The beauveria bassiana HAr19 bacterial strains of one plant of degradable alkyl phenol and its application
Technical field
The invention belongs to environment pollutant biological treatment technical field, and in particular to the ball spore of one plant of degradable alkyl phenol is white
Stiff bacterium (Beauveria bassiana) HAr19 bacterial strains and its application.
Background technology
Alkyl phenol (APS) be APES (APEs or APnEO) catabolite, with estrogen effect.
APnEO is world's second largest nonionic surfactant, is widely used as emulsifying agent, dispersant, is synthetic detergent primary raw material,
Have in industrial circles such as industry cleaning link, textile printing and dyeing, papermaking, leather chemical industry, preparation medium, oilfield additive, agricultural chemicals, emulsion polymerizations
And be widely applied, it is finally degraded to APs by microorganism in the environment.4- nonyl phenols are induced by alkyl hydroxybenzene major pollutants.
According to statistics, the whole world have every year substantial amounts of 4- nonyl phenols enter in soil or water body (73500 tons of Europe, 154200 tons of the U.S., in
16000 tons of state, 16500 tons of Japan).Chemical property is stable in the environment for 4- nonyl phenols, is difficult to be degraded;Fat-soluble strong easily quilt
Body absorbs, and is difficult to be discharged by body;Biological concentration can be carried out in the ecosystem by food chain and accumulated, ecology is caused
Harm;With lipophilicity, easily accumulate in adipose tissue, even if the concentration of discharge is very low, also great harmfulness.

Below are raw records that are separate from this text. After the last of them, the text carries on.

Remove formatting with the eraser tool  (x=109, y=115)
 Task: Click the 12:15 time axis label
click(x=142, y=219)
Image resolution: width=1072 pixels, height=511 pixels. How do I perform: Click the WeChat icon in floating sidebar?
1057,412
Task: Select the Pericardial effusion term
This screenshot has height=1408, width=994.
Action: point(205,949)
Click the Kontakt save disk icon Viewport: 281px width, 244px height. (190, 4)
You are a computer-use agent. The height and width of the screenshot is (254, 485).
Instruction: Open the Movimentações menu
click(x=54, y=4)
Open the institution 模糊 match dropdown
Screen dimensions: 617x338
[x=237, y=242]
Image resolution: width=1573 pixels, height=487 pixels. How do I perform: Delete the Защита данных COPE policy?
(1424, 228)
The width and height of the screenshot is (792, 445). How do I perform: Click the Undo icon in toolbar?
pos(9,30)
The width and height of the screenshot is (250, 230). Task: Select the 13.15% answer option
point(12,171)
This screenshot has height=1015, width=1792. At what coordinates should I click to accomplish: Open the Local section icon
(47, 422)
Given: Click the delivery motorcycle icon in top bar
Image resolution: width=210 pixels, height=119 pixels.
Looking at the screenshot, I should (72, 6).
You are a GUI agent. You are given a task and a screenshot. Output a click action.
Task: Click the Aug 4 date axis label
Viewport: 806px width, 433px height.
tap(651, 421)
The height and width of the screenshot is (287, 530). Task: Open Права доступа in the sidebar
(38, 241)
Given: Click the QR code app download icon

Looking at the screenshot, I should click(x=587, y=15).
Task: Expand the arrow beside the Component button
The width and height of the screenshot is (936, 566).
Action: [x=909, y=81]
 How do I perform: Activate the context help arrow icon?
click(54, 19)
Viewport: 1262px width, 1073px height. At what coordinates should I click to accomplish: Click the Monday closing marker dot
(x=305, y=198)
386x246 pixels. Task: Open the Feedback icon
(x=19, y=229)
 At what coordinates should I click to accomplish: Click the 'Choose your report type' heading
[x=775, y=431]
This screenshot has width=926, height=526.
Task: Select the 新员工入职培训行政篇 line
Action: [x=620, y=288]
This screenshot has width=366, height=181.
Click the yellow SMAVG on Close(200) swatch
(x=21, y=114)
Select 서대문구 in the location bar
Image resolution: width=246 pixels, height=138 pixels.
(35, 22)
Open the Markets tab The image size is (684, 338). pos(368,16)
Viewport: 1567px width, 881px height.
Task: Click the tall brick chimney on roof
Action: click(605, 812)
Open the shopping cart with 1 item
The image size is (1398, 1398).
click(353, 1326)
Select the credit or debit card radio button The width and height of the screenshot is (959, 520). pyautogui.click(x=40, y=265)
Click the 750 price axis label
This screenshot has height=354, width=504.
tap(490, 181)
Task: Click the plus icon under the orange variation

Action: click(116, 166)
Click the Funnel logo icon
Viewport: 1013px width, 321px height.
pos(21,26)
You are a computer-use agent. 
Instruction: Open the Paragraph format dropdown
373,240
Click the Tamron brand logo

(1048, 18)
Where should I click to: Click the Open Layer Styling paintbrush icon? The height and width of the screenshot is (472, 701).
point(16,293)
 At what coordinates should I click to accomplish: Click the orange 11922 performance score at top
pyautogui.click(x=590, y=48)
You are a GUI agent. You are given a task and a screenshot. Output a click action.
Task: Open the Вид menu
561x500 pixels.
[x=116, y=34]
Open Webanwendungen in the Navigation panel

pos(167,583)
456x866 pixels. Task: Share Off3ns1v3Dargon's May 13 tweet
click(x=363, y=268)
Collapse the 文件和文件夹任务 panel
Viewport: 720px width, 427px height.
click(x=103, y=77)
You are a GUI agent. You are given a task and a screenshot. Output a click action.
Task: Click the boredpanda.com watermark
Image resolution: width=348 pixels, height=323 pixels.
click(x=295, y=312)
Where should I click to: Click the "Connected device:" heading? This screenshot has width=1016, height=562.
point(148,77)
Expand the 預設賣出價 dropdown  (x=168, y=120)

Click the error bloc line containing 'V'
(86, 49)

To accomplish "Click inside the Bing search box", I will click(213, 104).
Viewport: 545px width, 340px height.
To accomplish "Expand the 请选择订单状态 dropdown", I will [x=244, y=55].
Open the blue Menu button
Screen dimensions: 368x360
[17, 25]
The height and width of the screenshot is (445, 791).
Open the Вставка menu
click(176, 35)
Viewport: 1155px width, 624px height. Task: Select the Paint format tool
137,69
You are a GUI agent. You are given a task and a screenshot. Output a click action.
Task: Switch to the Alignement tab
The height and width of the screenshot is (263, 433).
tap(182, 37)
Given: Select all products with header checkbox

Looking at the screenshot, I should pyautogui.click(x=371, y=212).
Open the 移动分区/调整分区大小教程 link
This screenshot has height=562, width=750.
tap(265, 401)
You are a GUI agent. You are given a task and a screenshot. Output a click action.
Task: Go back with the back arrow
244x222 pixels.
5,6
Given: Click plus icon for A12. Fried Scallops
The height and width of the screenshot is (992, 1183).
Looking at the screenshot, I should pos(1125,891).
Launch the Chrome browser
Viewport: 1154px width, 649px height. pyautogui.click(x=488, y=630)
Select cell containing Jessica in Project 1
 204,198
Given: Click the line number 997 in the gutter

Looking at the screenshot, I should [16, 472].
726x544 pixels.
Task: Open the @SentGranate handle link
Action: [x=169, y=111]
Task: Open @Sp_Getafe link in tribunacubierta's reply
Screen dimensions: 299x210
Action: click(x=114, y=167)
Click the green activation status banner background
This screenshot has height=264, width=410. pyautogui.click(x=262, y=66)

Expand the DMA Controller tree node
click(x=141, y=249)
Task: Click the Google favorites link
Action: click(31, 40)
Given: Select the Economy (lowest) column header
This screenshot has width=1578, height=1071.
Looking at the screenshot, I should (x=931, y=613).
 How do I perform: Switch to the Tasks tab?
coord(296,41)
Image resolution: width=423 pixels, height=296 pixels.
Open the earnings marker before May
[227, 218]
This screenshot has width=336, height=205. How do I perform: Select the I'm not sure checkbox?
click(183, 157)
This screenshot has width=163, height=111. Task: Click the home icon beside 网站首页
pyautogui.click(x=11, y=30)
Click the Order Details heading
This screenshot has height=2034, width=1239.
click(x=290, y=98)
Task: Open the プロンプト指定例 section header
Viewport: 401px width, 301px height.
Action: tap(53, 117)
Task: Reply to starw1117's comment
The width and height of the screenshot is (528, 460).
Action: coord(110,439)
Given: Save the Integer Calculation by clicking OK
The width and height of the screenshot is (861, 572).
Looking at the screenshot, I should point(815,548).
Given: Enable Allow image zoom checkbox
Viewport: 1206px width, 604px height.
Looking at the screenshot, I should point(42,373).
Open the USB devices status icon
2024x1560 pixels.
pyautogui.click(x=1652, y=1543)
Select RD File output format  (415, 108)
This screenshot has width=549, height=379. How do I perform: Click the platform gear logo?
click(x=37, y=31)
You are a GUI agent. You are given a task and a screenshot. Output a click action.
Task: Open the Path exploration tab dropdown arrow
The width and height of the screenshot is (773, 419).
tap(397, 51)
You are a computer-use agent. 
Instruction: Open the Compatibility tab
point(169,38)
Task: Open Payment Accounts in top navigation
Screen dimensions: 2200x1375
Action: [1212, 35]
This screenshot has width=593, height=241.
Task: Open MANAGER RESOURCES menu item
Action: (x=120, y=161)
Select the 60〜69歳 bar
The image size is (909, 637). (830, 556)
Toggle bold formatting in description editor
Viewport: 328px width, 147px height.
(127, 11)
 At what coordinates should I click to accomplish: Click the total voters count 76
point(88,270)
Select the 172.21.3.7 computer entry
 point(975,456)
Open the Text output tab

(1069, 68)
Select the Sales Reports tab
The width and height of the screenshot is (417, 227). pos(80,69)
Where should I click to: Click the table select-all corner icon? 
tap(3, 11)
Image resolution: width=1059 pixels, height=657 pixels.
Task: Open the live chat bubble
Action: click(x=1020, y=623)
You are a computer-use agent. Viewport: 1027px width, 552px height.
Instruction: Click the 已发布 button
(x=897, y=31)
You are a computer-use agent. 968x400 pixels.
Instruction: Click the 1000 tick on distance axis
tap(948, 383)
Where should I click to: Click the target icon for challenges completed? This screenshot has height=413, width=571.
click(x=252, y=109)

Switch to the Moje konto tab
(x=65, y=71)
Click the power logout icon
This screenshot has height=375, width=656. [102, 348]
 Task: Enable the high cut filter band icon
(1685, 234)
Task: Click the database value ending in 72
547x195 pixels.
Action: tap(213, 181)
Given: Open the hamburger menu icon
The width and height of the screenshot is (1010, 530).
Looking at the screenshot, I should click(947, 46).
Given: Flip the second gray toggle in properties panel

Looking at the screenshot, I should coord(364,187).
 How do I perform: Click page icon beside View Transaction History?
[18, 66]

4- nonyl phenols are as environmental hormone until 1990s just progressively triggers the mankind to pay attention to, and preventions are main
Concentrate on the application and exploitation of degradable alternative materials, until microbial degradation 4- nonyl phenols in recent years potentiality just progressively by
The mankind are recognized.Phenyl ring and its chain alkyl in 4- nonyl phenol structures cause the refractory organicses of 4- nonyl phenols, but
Microorganism can make the phenyl ring open loop of phenol approach and the nonyl chain rupture of alkylbenzene approach, and will not produce new pollutant, no
High cost can be caused.Therefore, the microorganism with degraded 4- nonyl phenols is that have very much researching value and potentiality to be exploited.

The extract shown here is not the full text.